Data records START
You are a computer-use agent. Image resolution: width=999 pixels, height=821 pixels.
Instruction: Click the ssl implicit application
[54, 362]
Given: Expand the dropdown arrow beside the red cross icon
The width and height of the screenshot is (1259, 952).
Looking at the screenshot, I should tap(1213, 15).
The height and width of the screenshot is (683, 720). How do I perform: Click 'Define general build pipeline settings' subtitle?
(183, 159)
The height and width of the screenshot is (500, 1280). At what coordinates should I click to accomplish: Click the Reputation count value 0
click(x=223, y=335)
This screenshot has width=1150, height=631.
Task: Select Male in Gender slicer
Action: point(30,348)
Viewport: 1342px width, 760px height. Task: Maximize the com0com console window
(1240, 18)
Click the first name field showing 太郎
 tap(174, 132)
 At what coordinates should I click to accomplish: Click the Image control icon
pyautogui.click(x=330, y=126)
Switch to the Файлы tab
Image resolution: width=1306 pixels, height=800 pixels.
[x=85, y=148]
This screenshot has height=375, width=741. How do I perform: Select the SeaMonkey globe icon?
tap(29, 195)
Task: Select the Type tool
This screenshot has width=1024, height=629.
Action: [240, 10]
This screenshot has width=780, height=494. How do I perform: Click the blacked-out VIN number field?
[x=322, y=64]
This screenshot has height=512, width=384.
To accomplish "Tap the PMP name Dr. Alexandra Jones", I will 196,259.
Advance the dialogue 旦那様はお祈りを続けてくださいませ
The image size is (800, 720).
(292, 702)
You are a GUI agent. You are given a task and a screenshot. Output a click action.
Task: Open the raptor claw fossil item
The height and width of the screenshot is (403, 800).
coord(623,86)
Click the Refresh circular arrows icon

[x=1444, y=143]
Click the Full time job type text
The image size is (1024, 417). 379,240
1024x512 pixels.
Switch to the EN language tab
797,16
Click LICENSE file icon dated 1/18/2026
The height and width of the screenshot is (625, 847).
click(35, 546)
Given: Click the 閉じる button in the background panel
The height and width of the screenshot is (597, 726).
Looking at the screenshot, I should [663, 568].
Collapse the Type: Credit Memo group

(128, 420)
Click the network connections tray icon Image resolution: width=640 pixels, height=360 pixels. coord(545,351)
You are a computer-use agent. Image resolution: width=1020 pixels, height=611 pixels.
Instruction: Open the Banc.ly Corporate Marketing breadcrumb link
Data records END
Problem details: All of the material above should be repeated word for word.

Task answer:
You are a computer-use agent. Image resolution: width=999 pixels, height=821 pixels.
Instruction: Click the ssl implicit application
[54, 362]
Given: Expand the dropdown arrow beside the red cross icon
The width and height of the screenshot is (1259, 952).
Looking at the screenshot, I should tap(1213, 15).
The height and width of the screenshot is (683, 720). How do I perform: Click 'Define general build pipeline settings' subtitle?
(183, 159)
The height and width of the screenshot is (500, 1280). At what coordinates should I click to accomplish: Click the Reputation count value 0
click(x=223, y=335)
This screenshot has width=1150, height=631.
Task: Select Male in Gender slicer
Action: point(30,348)
Viewport: 1342px width, 760px height. Task: Maximize the com0com console window
(1240, 18)
Click the first name field showing 太郎
 tap(174, 132)
 At what coordinates should I click to accomplish: Click the Image control icon
pyautogui.click(x=330, y=126)
Switch to the Файлы tab
Image resolution: width=1306 pixels, height=800 pixels.
[x=85, y=148]
This screenshot has height=375, width=741. How do I perform: Select the SeaMonkey globe icon?
tap(29, 195)
Task: Select the Type tool
This screenshot has width=1024, height=629.
Action: [240, 10]
This screenshot has width=780, height=494. How do I perform: Click the blacked-out VIN number field?
[x=322, y=64]
This screenshot has height=512, width=384.
To accomplish "Tap the PMP name Dr. Alexandra Jones", I will 196,259.
Advance the dialogue 旦那様はお祈りを続けてくださいませ
The image size is (800, 720).
(292, 702)
You are a GUI agent. You are given a task and a screenshot. Output a click action.
Task: Open the raptor claw fossil item
The height and width of the screenshot is (403, 800).
coord(623,86)
Click the Refresh circular arrows icon

[x=1444, y=143]
Click the Full time job type text
The image size is (1024, 417). 379,240
1024x512 pixels.
Switch to the EN language tab
797,16
Click LICENSE file icon dated 1/18/2026
The height and width of the screenshot is (625, 847).
click(35, 546)
Given: Click the 閉じる button in the background panel
The height and width of the screenshot is (597, 726).
Looking at the screenshot, I should [663, 568].
Collapse the Type: Credit Memo group

(128, 420)
Click the network connections tray icon Image resolution: width=640 pixels, height=360 pixels. coord(545,351)
You are a computer-use agent. Image resolution: width=1020 pixels, height=611 pixels.
Instruction: Open the Banc.ly Corporate Marketing breadcrumb link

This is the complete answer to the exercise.